During one of the lunch breaks amidst the whirlwind of presentations, panels, and breakout sessions during this year’s Medicine X, Dr. Ann Becker-Schutte joined us to talk about…us. The central theme of our conversation revolved around knowing when to take a break from our advocacy efforts and disconnect. The core idea of “know your body” was repeated throughout the lunch and through the rest of the conference.
This is where something like the Wellness Room came in handy. Having an opportunity to spend just a few minutes in a room dedicated to calm is a saving grace when there’s so much happening on the other side of the door.
The big problem is that knowing when to disconnect and actually disconnecting are two completely separate actions. It’s easy to get lost in the tweets, retweets, status updates, reblogs, hashtags, comments, hipster photo filters, pins, and…I think you get the idea. There’s a lot out there. Maybe too much. Especially for those of us engaged on multiple social media platforms (or the few of us with seven Tumblr blogs), just trying to keep track of everything can get exhausting. If I can barely keep track of all of my social media presences, how can I realistically know when I need to step back and put the phone away?
For someone like me, most of my online efforts revolve around non-serious, potentially silly topics, but for the thought leaders attending Medicine X this is an entirely different matter. Community leaders are looked at for advice, guidance, support, information, and more – and that’s on top of their own social media endeavors (and their actual lives). For the ePatients living with chronic pain, for example, there are never enough spoons in the day to carry out a list of ordinary tasks but if you factor in the weight of an entire community that sees you as a leader (and maybe even role model) the pressure can get quite overwhelming.
That’s just one example of a situation of knowing when it’s time to walk away. Maybe it’s for an hour. Maybe it’s for a day. Maybe it’s for a week. The point is that you have to know when your body is reaching its limits and adjust accordingly. Your community will still be there when you get back. And a true community of likeminded individuals (living with chronic pain, or diabetes, or die-hard sports fanatics) will understand and respect your need for rest and recovery.
Which brings me to this:
https://twitter.com/iam_spartacus/status/384059319693475840 https://twitter.com/iam_spartacus/status/384059861475917824I sent those out in the middle of our lunch-time discussion.
(This is going to sound self-congraulatory, but I did what I could to remove the humble brags. I’m not trying to be “that guy” right now.)
I realize that attending conferences like Medicine X put a spotlight of sorts on me and my peers with mutinous pancreases that are representing the diabetes community. I understand that standing shoulder to shoulder with people whose opinions I value more than my own in the diabetes community (like Kim, Scott, Kerri, and Cherise) means that people may put me in a similar ‘thought leader’ group from their perspective. I get that if I’m going to be this vocal and enthusiastic about diabetes, it’s going to attract attention. I’m not saying I don’t want any of that. I’m saying the reality that it’s kind of working is scary.

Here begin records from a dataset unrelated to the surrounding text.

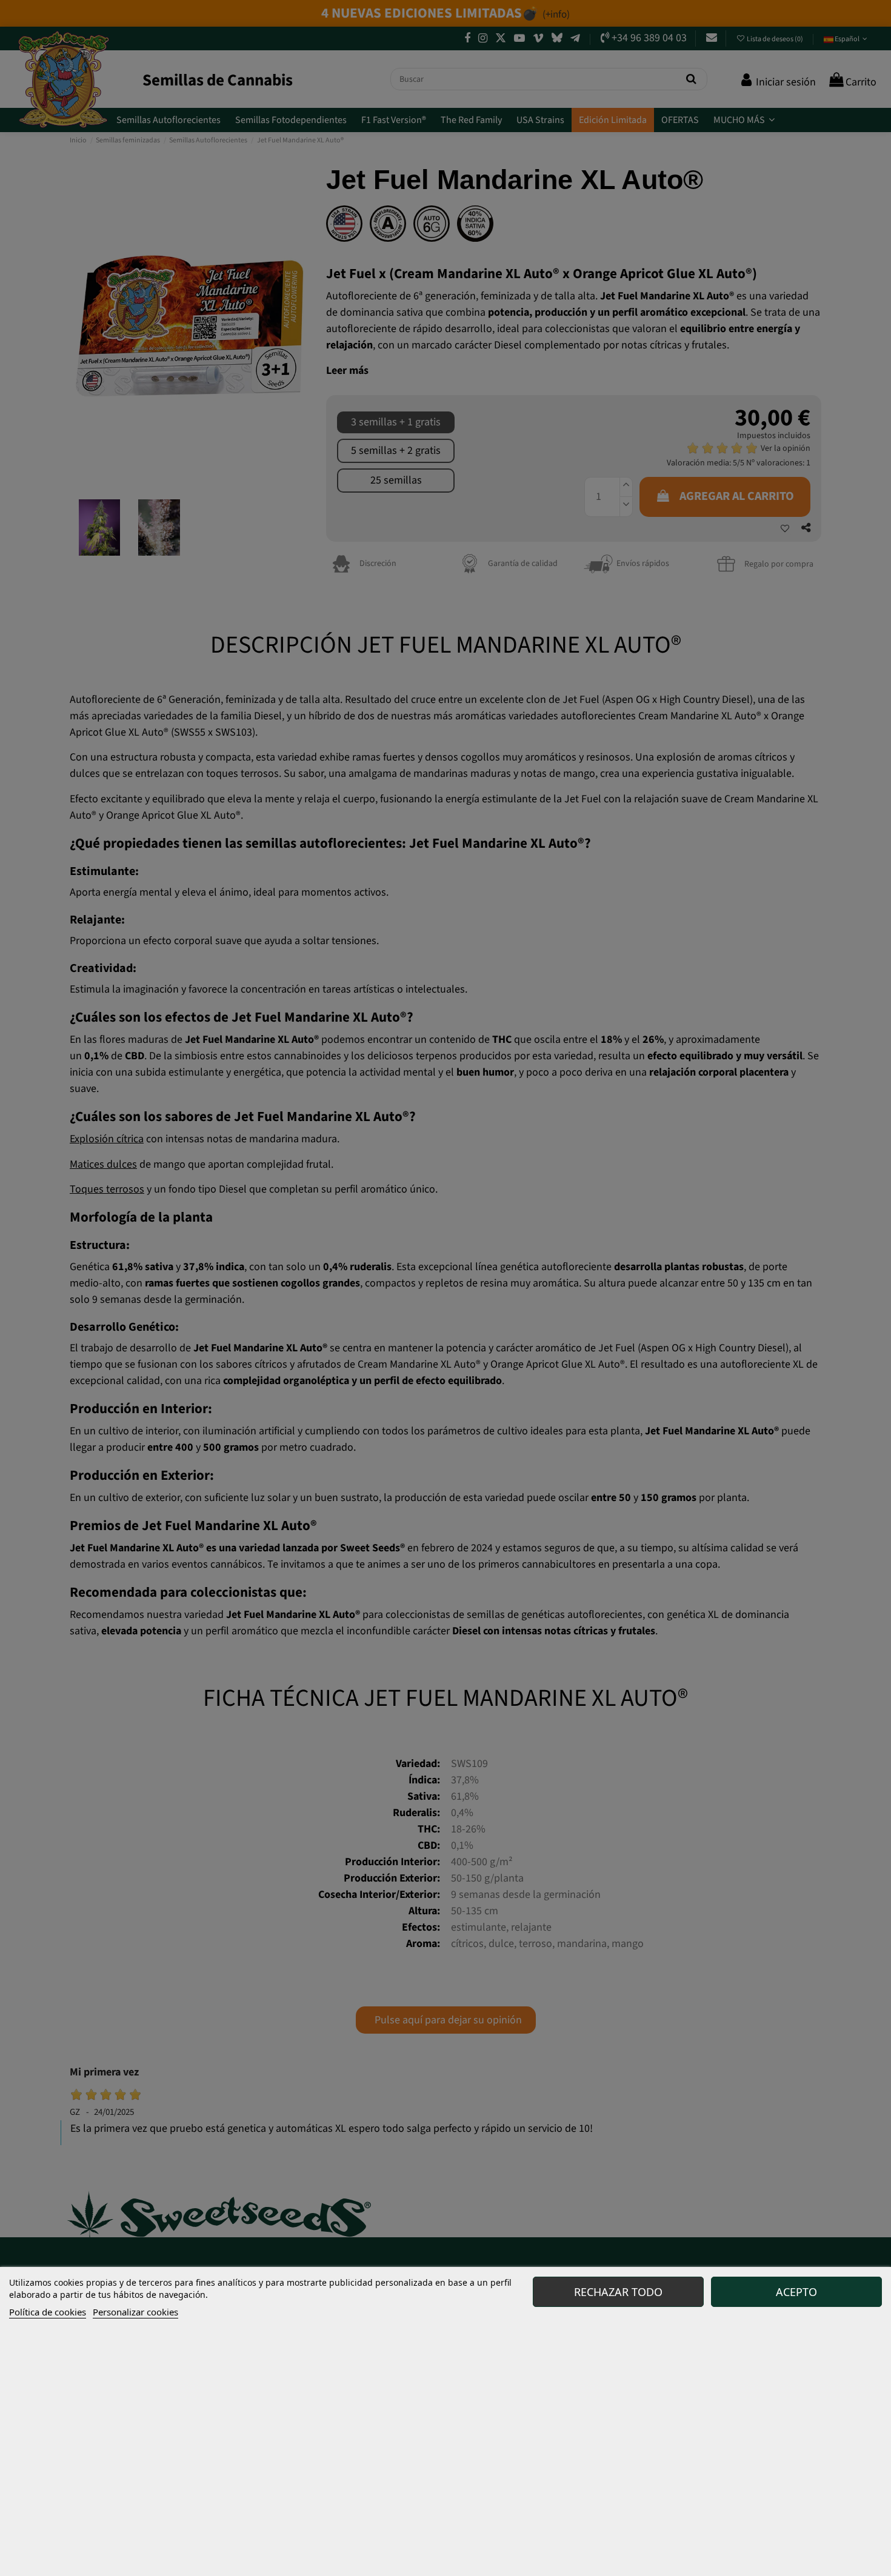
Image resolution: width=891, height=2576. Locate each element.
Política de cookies (47, 2312)
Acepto (796, 2292)
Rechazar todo (618, 2292)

Early on in my blogging adventures I had a number of people from the Talking About Games community say that everything they learned about diabetes came from my blog. I don’t know about you, but to me that’s terrifying. It’s not that I’m publishing misinformation, but that I might have been a primary source of information about some diabetes-related topic. I don’t want to be the first in line for things like this. As much noise as I make, I don’t necessarily want the spotlight.

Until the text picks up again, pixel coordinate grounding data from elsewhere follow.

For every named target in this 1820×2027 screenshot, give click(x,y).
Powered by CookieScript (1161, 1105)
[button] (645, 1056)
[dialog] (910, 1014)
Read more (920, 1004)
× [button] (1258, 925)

I realize that last sentence is contradictory to my entire social media presence. As therapeutic as blogging has been for me, I’m comfortable admitting there’s a bit of ego in all of this. The challenge is trying to balance the ego, the therapy, the community, and my personal life at once. Some days I’m better than others at keeping all four plates spinning than others, but I need to continue to improve my recognition of when the balancing act is too much to maintain and it’s time to take a break.
It’s for everyone’s good.
Dont forget to check out my Storify post on my Medicine X experience.
Disclosure: I was awarded a partial scholarship to attend Medicine X this year. All other expenses, including the remainder of the registration was paid out of pocket. In case there was any doubt, I’m writing about this stuff for me.

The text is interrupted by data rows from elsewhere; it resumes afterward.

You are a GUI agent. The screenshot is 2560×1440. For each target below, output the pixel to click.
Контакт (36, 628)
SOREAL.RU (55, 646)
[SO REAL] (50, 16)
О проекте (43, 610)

So I was in one of the breakout sessions (I wish I could remember at this point) and someone said “not everyone with __ is a good advocate for __” (but with the blanks filled in). It really made me think. Not everyone can be an advocate for diabetes – because of life circumstances, time, access to technology, etc. What responsibility do the rest of us have to advocate on their behalf? And what kind of pressure is that? And how do we handle that. Like I said, I am still trying to process all of it.